If my brushes with the law were worrying my parents, I would not have been surprised. What was more important, they were beginning to worry me!
Getting the most boring job in the world – well, almost – had one thing going for it. It made a yardstick for all my other employment for the rest of my life, and when I left it, I felt a bit like I did when I left prison.
I became a motor spares salesman. Standing all day behind a counter, serving customers that often didn’t know what they wanted, then fetching spares from racks to show to people who then didn’t want what I offered.
“I want a new one of these.” The customer might show me the segment of a piece of worn metal.
“I’m not surprised. What is it?”
“It’s from the gearbox.” (How could I not recognise it?)
“OK, that’s a start. So, what kind of car, Sir?”
“ Er, green.”
Akin to milking a cat. Anyway, that’s not what I wanted to tell you about.
Remember my friends, Kees Korndorffer and Lawrence Brown? I had found an abandoned tin-mine in the wild bush of the Waterberg hills and I wanted to explore the old workings. One Sunday Lawrence, his fiancé, Amanda, Kees and I drove on metalled backroads to the old mine to have a barbeque and explore. There was nobody about. Littered about amongst the acacia and combretum bushes were rusting vehicles, engine parts and a corrugated iron shed that had once been the office, beside the overgrown adit. The door was closed by a bent nail.

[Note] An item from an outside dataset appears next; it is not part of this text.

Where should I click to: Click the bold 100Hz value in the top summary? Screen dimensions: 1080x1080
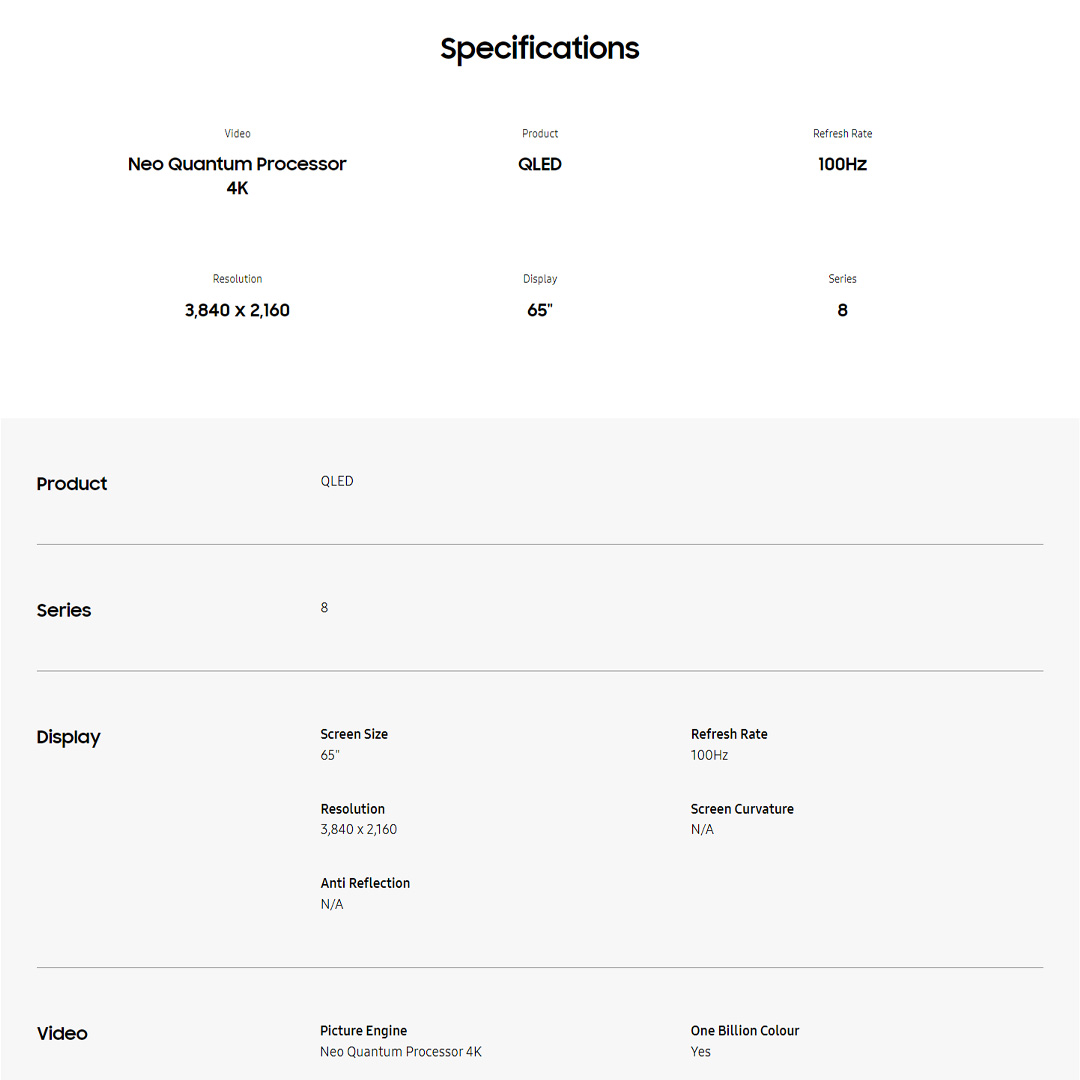pos(842,164)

With the fire going under some old valve rods we’d found, I went off for a bit of lavatorial privacy while Lawrence scouted the office. It was empty but for some old newspapers on the floor, a calendar on the wall and a couple of badly dented aluminium miners’ helmets. I joined them there to find out from the calendar how long ago it had been since the mine had been in operation. We lifted the helmets as souvenirs.
After lunch, we had a look at the adit, but there was nothing too exciting and we were too wary of creepy-crawlies to go in very far. We scouted the junk and picked up a strange bell-like item. Some sort of spring-loaded mechanical timer, I suppose.

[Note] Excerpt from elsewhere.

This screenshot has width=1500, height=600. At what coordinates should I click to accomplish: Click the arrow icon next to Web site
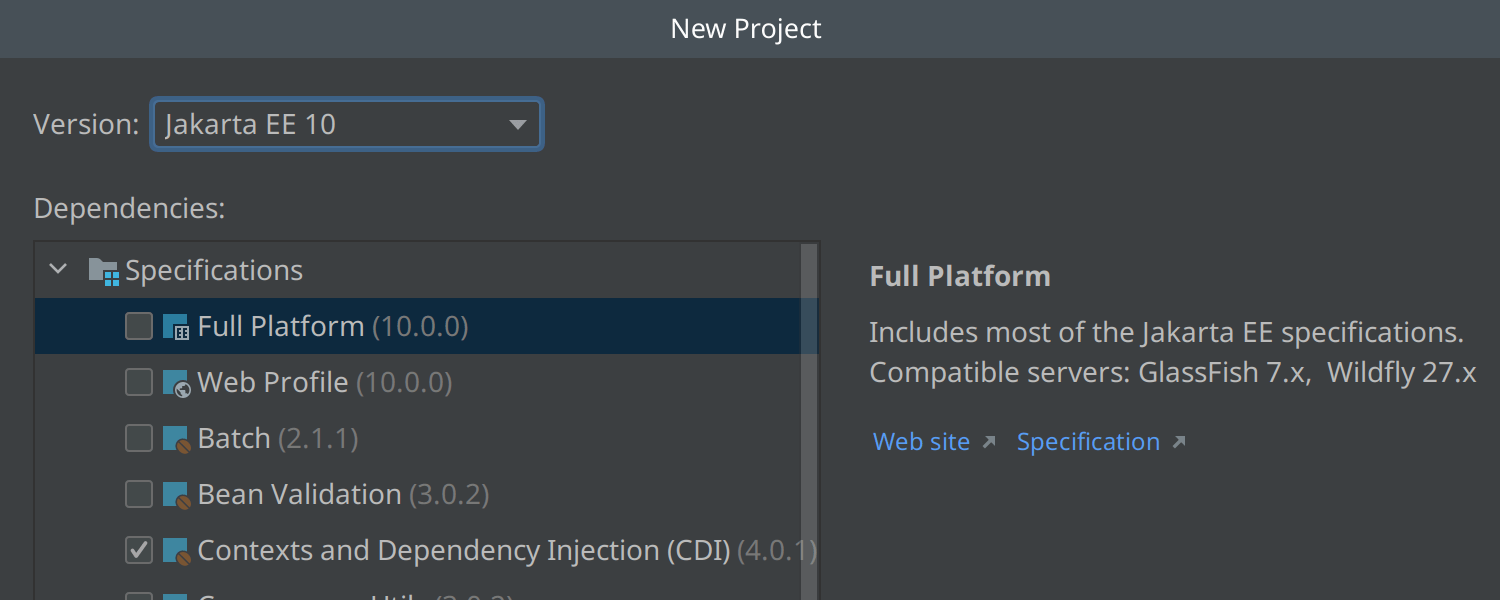(989, 442)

All in all, a pleasant day.
Monday was different. I was at the counter, serving medicine for sick motors, when a cop walked in and arrested me. Maybe ‘took me in for questioning’ would be more accurate. He drove me back the hundred miles to Warmbaths, my home town, but I was not cuffed, sitting in front with him and he chatted quite amiably about what had transpired. Apparently, there had been a watchman of sorts lurking near enough to take Lawrence’s vehicle licence plate down. The mine/farm owner passed that to the police and demanded that we be brought to justice!
It was all rather ridiculous, but he pressed charges of breaking-and-entering, malicious-damage-to-property, theft and trespass.
Kees, once again, avoided the debacle with his Diplomatic Immunity, his father being a member of the Dutch Diplomatic Corp. Amanda’s father pulled some strings to keep her out of it, so it was just Lawrence and I who wound up in court. We had separate lawyers representing us.
My Dad, who also thought it to be a storm in a tea-cup, came along to support me. It was a warm day; soporific, almost. The courtroom in the Warmbaths Magistrates Courts buzzed with flies against the windows and the murmur of justice being traded. The evidence lay on a table at the front of the court, guarded by an overweight police sergeant.
The loot from the robbery: the mine helmets, a bent screw-driver, the timer…
Turning that bent nail and pushing open that office door constituted the B & E…
Cooking our chops on the valve-lifter rods, savagely and coldheartedly destroying the temper of the hardened metal, was malicious damage…
Suddenly the whole court rose an inch off their chairs as the timer went off with a clamorous ringing of its built-in bell.
The face of the sergeant, who had been absentmindedly fiddling with it, turned crimson. Stifled giggles were heard shortly thereafter and the magistrate hid his mouth behind his hand.
I was acquitted of the B & E charge, as my lawyer explained that I was answering a call of nature in the bushes. More smiles. Everyone knew that he meant I was having a bos-kak.
Lawrence wound up with a fine and a criminal record, and whatever it was I was given (No fine, but I didn’t catch what else it was and was too keen on a low profile to ask) was suspended for six months.
This criminal stuff was getting to be a habit and I was determined that this, while not exactly much more than a misdemeanour, would be the last.